** start Data in this exercise **
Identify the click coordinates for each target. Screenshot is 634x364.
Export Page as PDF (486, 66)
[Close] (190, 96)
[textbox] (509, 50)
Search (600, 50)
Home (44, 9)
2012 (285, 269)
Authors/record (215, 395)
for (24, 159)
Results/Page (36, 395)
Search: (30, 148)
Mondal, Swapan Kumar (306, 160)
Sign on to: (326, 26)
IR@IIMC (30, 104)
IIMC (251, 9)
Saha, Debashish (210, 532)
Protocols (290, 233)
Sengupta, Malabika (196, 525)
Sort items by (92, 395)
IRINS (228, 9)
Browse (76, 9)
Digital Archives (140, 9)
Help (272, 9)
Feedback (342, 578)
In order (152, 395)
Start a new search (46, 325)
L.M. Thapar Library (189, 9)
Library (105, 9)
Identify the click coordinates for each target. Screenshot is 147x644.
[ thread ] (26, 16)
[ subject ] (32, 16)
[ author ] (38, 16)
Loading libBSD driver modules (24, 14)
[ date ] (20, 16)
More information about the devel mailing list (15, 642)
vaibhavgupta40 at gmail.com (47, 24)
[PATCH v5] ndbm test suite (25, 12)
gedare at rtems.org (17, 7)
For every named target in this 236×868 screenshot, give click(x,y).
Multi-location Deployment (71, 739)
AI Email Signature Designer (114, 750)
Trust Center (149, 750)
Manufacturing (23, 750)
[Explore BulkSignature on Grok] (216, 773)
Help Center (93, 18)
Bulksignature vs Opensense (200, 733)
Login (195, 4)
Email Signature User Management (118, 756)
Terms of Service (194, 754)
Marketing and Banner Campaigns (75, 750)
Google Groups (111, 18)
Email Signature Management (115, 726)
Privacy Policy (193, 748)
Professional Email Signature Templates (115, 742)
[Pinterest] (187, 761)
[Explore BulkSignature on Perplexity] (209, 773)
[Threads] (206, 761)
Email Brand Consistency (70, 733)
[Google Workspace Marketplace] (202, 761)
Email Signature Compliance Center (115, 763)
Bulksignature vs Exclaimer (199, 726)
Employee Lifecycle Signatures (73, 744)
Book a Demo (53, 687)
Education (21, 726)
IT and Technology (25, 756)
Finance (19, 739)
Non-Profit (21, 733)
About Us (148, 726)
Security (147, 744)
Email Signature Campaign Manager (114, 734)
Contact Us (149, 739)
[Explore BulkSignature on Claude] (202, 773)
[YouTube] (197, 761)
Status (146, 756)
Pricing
** end Data in this exercise **
* Work to be completed
Please extract every line of the source data above and reproduce each one verbatim, keeping the original order.

* Output
Identify the click coordinates for each target. Screenshot is 634x364.
Export Page as PDF (486, 66)
[Close] (190, 96)
[textbox] (509, 50)
Search (600, 50)
Home (44, 9)
2012 (285, 269)
Authors/record (215, 395)
for (24, 159)
Results/Page (36, 395)
Search: (30, 148)
Mondal, Swapan Kumar (306, 160)
Sign on to: (326, 26)
IR@IIMC (30, 104)
IIMC (251, 9)
Saha, Debashish (210, 532)
Protocols (290, 233)
Sengupta, Malabika (196, 525)
Sort items by (92, 395)
IRINS (228, 9)
Browse (76, 9)
Digital Archives (140, 9)
Help (272, 9)
Feedback (342, 578)
In order (152, 395)
Start a new search (46, 325)
L.M. Thapar Library (189, 9)
Library (105, 9)
Identify the click coordinates for each target. Screenshot is 147x644.
[ thread ] (26, 16)
[ subject ] (32, 16)
[ author ] (38, 16)
Loading libBSD driver modules (24, 14)
[ date ] (20, 16)
More information about the devel mailing list (15, 642)
vaibhavgupta40 at gmail.com (47, 24)
[PATCH v5] ndbm test suite (25, 12)
gedare at rtems.org (17, 7)
For every named target in this 236×868 screenshot, give click(x,y).
Multi-location Deployment (71, 739)
AI Email Signature Designer (114, 750)
Trust Center (149, 750)
Manufacturing (23, 750)
[Explore BulkSignature on Grok] (216, 773)
Help Center (93, 18)
Bulksignature vs Opensense (200, 733)
Login (195, 4)
Email Signature User Management (118, 756)
Terms of Service (194, 754)
Marketing and Banner Campaigns (75, 750)
Google Groups (111, 18)
Email Signature Management (115, 726)
Privacy Policy (193, 748)
Professional Email Signature Templates (115, 742)
[Pinterest] (187, 761)
[Explore BulkSignature on Perplexity] (209, 773)
[Threads] (206, 761)
Email Brand Consistency (70, 733)
[Google Workspace Marketplace] (202, 761)
Email Signature Compliance Center (115, 763)
Bulksignature vs Exclaimer (199, 726)
Employee Lifecycle Signatures (73, 744)
Book a Demo (53, 687)
Education (21, 726)
IT and Technology (25, 756)
Finance (19, 739)
Non-Profit (21, 733)
About Us (148, 726)
Security (147, 744)
Email Signature Campaign Manager (114, 734)
Contact Us (149, 739)
[Explore BulkSignature on Claude] (202, 773)
[YouTube] (197, 761)
Status (146, 756)
Pricing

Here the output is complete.